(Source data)
● ● ● ● ● ● ●

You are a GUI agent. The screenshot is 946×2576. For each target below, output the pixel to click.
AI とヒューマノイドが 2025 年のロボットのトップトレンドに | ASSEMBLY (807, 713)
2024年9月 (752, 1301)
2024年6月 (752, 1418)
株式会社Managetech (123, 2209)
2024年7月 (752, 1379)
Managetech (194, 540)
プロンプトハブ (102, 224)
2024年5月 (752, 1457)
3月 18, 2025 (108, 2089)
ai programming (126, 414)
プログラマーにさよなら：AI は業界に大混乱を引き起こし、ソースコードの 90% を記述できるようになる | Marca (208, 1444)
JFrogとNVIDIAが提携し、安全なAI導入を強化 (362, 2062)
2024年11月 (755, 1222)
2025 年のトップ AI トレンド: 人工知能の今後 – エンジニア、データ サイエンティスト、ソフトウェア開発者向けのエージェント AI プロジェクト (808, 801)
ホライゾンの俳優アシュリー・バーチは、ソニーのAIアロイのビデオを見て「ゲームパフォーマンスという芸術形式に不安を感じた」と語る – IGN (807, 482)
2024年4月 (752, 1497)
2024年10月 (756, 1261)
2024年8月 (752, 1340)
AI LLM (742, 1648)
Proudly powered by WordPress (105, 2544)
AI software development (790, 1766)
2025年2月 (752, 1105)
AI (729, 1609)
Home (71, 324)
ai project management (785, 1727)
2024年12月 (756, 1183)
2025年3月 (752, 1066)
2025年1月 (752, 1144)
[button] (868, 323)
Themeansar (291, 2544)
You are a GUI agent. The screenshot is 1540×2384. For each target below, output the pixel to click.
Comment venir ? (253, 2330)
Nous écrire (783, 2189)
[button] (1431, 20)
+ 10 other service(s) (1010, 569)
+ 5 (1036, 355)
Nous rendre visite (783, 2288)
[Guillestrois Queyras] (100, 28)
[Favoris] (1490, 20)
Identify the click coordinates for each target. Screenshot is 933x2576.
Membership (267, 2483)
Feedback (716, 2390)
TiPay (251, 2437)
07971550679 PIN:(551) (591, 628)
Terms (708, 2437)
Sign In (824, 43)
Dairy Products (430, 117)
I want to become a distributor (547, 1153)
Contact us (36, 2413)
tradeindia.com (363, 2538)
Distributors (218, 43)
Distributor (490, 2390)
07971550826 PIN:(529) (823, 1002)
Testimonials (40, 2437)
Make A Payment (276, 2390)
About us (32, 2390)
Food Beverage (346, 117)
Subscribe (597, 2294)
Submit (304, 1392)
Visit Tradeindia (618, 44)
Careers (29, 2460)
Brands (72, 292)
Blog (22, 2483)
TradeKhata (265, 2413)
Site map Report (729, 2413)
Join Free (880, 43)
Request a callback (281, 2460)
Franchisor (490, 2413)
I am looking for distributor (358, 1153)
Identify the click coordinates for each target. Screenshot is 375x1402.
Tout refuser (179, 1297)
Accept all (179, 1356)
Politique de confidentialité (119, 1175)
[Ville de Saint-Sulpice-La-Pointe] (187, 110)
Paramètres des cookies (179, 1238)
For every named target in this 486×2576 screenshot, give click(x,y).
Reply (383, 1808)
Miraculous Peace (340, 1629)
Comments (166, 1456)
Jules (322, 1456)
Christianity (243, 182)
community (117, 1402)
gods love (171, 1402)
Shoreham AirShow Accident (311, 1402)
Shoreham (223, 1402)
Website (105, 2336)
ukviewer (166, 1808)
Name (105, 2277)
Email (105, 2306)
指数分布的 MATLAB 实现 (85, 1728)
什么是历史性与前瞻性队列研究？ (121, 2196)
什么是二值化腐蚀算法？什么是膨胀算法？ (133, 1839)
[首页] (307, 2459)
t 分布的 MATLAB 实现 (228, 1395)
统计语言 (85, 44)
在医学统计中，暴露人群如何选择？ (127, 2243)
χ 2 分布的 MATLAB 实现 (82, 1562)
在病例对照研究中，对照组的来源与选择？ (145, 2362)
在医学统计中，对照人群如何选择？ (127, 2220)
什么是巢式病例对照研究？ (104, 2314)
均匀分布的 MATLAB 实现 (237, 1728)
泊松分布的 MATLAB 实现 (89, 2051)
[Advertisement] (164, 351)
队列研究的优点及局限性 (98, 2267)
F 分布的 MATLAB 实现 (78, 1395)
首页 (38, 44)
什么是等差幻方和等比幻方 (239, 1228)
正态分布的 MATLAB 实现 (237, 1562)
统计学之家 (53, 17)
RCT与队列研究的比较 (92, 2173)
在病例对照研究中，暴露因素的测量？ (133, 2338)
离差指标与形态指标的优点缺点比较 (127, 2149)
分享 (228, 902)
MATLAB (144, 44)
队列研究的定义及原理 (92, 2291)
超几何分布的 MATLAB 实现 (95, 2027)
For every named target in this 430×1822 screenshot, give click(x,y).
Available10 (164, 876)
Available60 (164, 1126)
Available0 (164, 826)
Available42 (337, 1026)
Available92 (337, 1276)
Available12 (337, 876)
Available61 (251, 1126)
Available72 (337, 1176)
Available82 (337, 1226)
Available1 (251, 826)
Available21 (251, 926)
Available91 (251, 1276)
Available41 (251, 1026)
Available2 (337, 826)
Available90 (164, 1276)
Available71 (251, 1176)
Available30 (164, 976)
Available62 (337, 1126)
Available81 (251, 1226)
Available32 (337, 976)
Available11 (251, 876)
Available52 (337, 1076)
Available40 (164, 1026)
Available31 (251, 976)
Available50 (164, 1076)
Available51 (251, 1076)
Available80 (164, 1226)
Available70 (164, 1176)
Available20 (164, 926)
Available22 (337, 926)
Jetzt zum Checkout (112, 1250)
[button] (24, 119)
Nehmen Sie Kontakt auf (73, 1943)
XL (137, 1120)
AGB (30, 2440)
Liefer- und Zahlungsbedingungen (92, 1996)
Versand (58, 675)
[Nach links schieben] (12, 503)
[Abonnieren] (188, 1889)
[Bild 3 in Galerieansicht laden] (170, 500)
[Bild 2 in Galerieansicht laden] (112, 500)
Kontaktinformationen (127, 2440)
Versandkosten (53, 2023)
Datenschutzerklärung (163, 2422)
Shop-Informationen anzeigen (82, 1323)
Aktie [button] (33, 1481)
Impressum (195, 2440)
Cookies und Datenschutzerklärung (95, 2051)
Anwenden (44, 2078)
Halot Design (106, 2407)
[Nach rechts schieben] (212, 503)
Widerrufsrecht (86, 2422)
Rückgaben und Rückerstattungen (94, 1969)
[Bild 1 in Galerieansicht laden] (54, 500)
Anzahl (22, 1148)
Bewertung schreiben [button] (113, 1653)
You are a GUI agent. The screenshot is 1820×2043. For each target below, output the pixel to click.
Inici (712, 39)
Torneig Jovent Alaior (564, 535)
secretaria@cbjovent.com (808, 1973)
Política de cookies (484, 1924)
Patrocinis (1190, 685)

● ● ● ● ● ● ●

• [What you should do]:
The entries shown above should be copied out word for word.

• [Completed exercise]:
You are a GUI agent. The screenshot is 946×2576. For each target below, output the pixel to click.
AI とヒューマノイドが 2025 年のロボットのトップトレンドに | ASSEMBLY (807, 713)
2024年9月 (752, 1301)
2024年6月 (752, 1418)
株式会社Managetech (123, 2209)
2024年7月 (752, 1379)
Managetech (194, 540)
プロンプトハブ (102, 224)
2024年5月 (752, 1457)
3月 18, 2025 (108, 2089)
ai programming (126, 414)
プログラマーにさよなら：AI は業界に大混乱を引き起こし、ソースコードの 90% を記述できるようになる | Marca (208, 1444)
JFrogとNVIDIAが提携し、安全なAI導入を強化 (362, 2062)
2024年11月 (755, 1222)
2025 年のトップ AI トレンド: 人工知能の今後 – エンジニア、データ サイエンティスト、ソフトウェア開発者向けのエージェント AI プロジェクト (808, 801)
ホライゾンの俳優アシュリー・バーチは、ソニーのAIアロイのビデオを見て「ゲームパフォーマンスという芸術形式に不安を感じた」と語る – IGN (807, 482)
2024年4月 (752, 1497)
2024年10月 (756, 1261)
2024年8月 (752, 1340)
AI LLM (742, 1648)
Proudly powered by WordPress (105, 2544)
AI software development (790, 1766)
2025年2月 (752, 1105)
AI (729, 1609)
Home (71, 324)
ai project management (785, 1727)
2024年12月 (756, 1183)
2025年3月 (752, 1066)
2025年1月 (752, 1144)
[button] (868, 323)
Themeansar (291, 2544)
You are a GUI agent. The screenshot is 1540×2384. For each target below, output the pixel to click.
Comment venir ? (253, 2330)
Nous écrire (783, 2189)
[button] (1431, 20)
+ 10 other service(s) (1010, 569)
+ 5 (1036, 355)
Nous rendre visite (783, 2288)
[Guillestrois Queyras] (100, 28)
[Favoris] (1490, 20)
Identify the click coordinates for each target. Screenshot is 933x2576.
Membership (267, 2483)
Feedback (716, 2390)
TiPay (251, 2437)
07971550679 PIN:(551) (591, 628)
Terms (708, 2437)
Sign In (824, 43)
Dairy Products (430, 117)
I want to become a distributor (547, 1153)
Contact us (36, 2413)
tradeindia.com (363, 2538)
Distributors (218, 43)
Distributor (490, 2390)
07971550826 PIN:(529) (823, 1002)
Testimonials (40, 2437)
Make A Payment (276, 2390)
About us (32, 2390)
Food Beverage (346, 117)
Subscribe (597, 2294)
Submit (304, 1392)
Visit Tradeindia (618, 44)
Careers (29, 2460)
Brands (72, 292)
Blog (22, 2483)
TradeKhata (265, 2413)
Site map Report (729, 2413)
Join Free (880, 43)
Request a callback (281, 2460)
Franchisor (490, 2413)
I am looking for distributor (358, 1153)
Identify the click coordinates for each target. Screenshot is 375x1402.
Tout refuser (179, 1297)
Accept all (179, 1356)
Politique de confidentialité (119, 1175)
[Ville de Saint-Sulpice-La-Pointe] (187, 110)
Paramètres des cookies (179, 1238)
For every named target in this 486×2576 screenshot, give click(x,y).
Reply (383, 1808)
Miraculous Peace (340, 1629)
Comments (166, 1456)
Jules (322, 1456)
Christianity (243, 182)
community (117, 1402)
gods love (171, 1402)
Shoreham AirShow Accident (311, 1402)
Shoreham (223, 1402)
Website (105, 2336)
ukviewer (166, 1808)
Name (105, 2277)
Email (105, 2306)
指数分布的 MATLAB 实现 (85, 1728)
什么是历史性与前瞻性队列研究？ (121, 2196)
什么是二值化腐蚀算法？什么是膨胀算法？ (133, 1839)
[首页] (307, 2459)
t 分布的 MATLAB 实现 (228, 1395)
统计语言 (85, 44)
在医学统计中，暴露人群如何选择？ (127, 2243)
χ 2 分布的 MATLAB 实现 (82, 1562)
在病例对照研究中，对照组的来源与选择？ (145, 2362)
在医学统计中，对照人群如何选择？ (127, 2220)
什么是巢式病例对照研究？ (104, 2314)
均匀分布的 MATLAB 实现 (237, 1728)
泊松分布的 MATLAB 实现 (89, 2051)
[Advertisement] (164, 351)
队列研究的优点及局限性 (98, 2267)
F 分布的 MATLAB 实现 (78, 1395)
首页 (38, 44)
什么是等差幻方和等比幻方 (239, 1228)
正态分布的 MATLAB 实现 (237, 1562)
统计学之家 (53, 17)
RCT与队列研究的比较 (92, 2173)
在病例对照研究中，暴露因素的测量？ (133, 2338)
离差指标与形态指标的优点缺点比较 (127, 2149)
分享 (228, 902)
MATLAB (144, 44)
队列研究的定义及原理 (92, 2291)
超几何分布的 MATLAB 实现 (95, 2027)
For every named target in this 430×1822 screenshot, give click(x,y).
Available10 (164, 876)
Available60 (164, 1126)
Available0 (164, 826)
Available42 (337, 1026)
Available92 (337, 1276)
Available12 (337, 876)
Available61 (251, 1126)
Available72 (337, 1176)
Available82 (337, 1226)
Available1 (251, 826)
Available21 (251, 926)
Available91 (251, 1276)
Available41 (251, 1026)
Available2 (337, 826)
Available90 (164, 1276)
Available71 (251, 1176)
Available30 (164, 976)
Available62 (337, 1126)
Available81 (251, 1226)
Available32 (337, 976)
Available11 (251, 876)
Available52 (337, 1076)
Available40 (164, 1026)
Available31 (251, 976)
Available50 (164, 1076)
Available51 (251, 1076)
Available80 (164, 1226)
Available70 (164, 1176)
Available20 (164, 926)
Available22 (337, 926)
Jetzt zum Checkout (112, 1250)
[button] (24, 119)
Nehmen Sie Kontakt auf (73, 1943)
XL (137, 1120)
AGB (30, 2440)
Liefer- und Zahlungsbedingungen (92, 1996)
Versand (58, 675)
[Nach links schieben] (12, 503)
[Abonnieren] (188, 1889)
[Bild 3 in Galerieansicht laden] (170, 500)
[Bild 2 in Galerieansicht laden] (112, 500)
Kontaktinformationen (127, 2440)
Versandkosten (53, 2023)
Datenschutzerklärung (163, 2422)
Shop-Informationen anzeigen (82, 1323)
Aktie [button] (33, 1481)
Impressum (195, 2440)
Cookies und Datenschutzerklärung (95, 2051)
Anwenden (44, 2078)
Halot Design (106, 2407)
[Nach rechts schieben] (212, 503)
Widerrufsrecht (86, 2422)
Rückgaben und Rückerstattungen (94, 1969)
[Bild 1 in Galerieansicht laden] (54, 500)
Anzahl (22, 1148)
Bewertung schreiben [button] (113, 1653)
You are a GUI agent. The screenshot is 1820×2043. For each target below, output the pixel to click.
Inici (712, 39)
Torneig Jovent Alaior (564, 535)
secretaria@cbjovent.com (808, 1973)
Política de cookies (484, 1924)
Patrocinis (1190, 685)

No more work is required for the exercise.